To remove any whitespace in the provided passwords, I used the strip() method on the password being iterated over and assigned it to the variable user_pw, since I'd removed the original. Finally, I nested the rest of the function into the for loop.

...

def level_5_pw_check():
    pw_list = open('dictionary.txt')
    # user_pw = input("Please enter correct password for flag: ")
    for password in pw_list:
        user_pw = password.strip()
        user_pw_hash = hash_pw(user_pw)
        print(user_pw_hash)

        if( user_pw_hash == correct_pw_hash ):
            print("Welcome back... your flag, user:")
            decryption = str_xor(flag_enc.decode(), user_pw)
            print(decryption)
            return
        print("That password is incorrect")

level_5_pw_check()

runme.py

Run the runme.py script to get the flag. Download the script with your browser or with wget in the webshell.

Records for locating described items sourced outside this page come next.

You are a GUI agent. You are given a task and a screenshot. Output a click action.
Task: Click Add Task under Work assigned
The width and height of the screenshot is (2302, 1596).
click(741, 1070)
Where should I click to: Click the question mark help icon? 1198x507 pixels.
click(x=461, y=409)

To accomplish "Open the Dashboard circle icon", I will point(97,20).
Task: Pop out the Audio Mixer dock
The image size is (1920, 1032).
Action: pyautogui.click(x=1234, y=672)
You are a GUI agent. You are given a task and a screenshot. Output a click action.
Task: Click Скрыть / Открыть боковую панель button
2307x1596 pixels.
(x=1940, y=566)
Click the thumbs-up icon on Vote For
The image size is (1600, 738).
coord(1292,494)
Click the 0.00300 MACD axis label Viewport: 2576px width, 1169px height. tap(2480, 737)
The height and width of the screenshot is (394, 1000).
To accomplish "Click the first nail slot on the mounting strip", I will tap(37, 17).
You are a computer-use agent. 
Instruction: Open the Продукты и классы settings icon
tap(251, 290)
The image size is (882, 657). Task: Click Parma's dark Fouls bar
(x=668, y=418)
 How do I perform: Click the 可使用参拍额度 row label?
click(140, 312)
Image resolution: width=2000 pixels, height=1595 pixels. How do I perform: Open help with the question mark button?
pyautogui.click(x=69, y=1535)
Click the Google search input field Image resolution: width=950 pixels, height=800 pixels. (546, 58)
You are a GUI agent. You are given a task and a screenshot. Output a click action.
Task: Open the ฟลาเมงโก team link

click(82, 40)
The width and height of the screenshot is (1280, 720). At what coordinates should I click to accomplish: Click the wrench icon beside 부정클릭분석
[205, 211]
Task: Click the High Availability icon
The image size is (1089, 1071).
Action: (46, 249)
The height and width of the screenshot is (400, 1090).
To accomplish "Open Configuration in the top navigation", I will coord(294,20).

I simply ran the script using python3 runme.py.

Serpentine

Find the flag in the Python script!

Running the Python script, I noticed "option 'b'" is supposed to return the flag, but instead of the flag, a message is returned telling me to check the source code to find the print_flag function.

Looking at the code, inside the print_flag there's a print function that's supposed to print out a sequence of Python 'chr()' function calls after converting from hexadecimal values to ASCII characters. I replaced the string that prints in the 'b' option with the print_flag() function call. After running the script again and selecting "option 'b'," I'm able to access the flag.

    elif choice == 'b':
      print_flag()

Lessons Learned

  1. I gained greater familiarity with analyzing Python scripts for errors or concealed information.

  2. Instead of manually entering values into the password input, I successfully automated the task using for loops.

Overall, the "Beginner picoMini 2022" CTF challenges were a simple introduction to CTFs and working with Python scripts. By analyzing Python scripts, utilizing online tools, and implementing automation techniques, I was able to practice my problem-solving skills in cybersecurity and programming.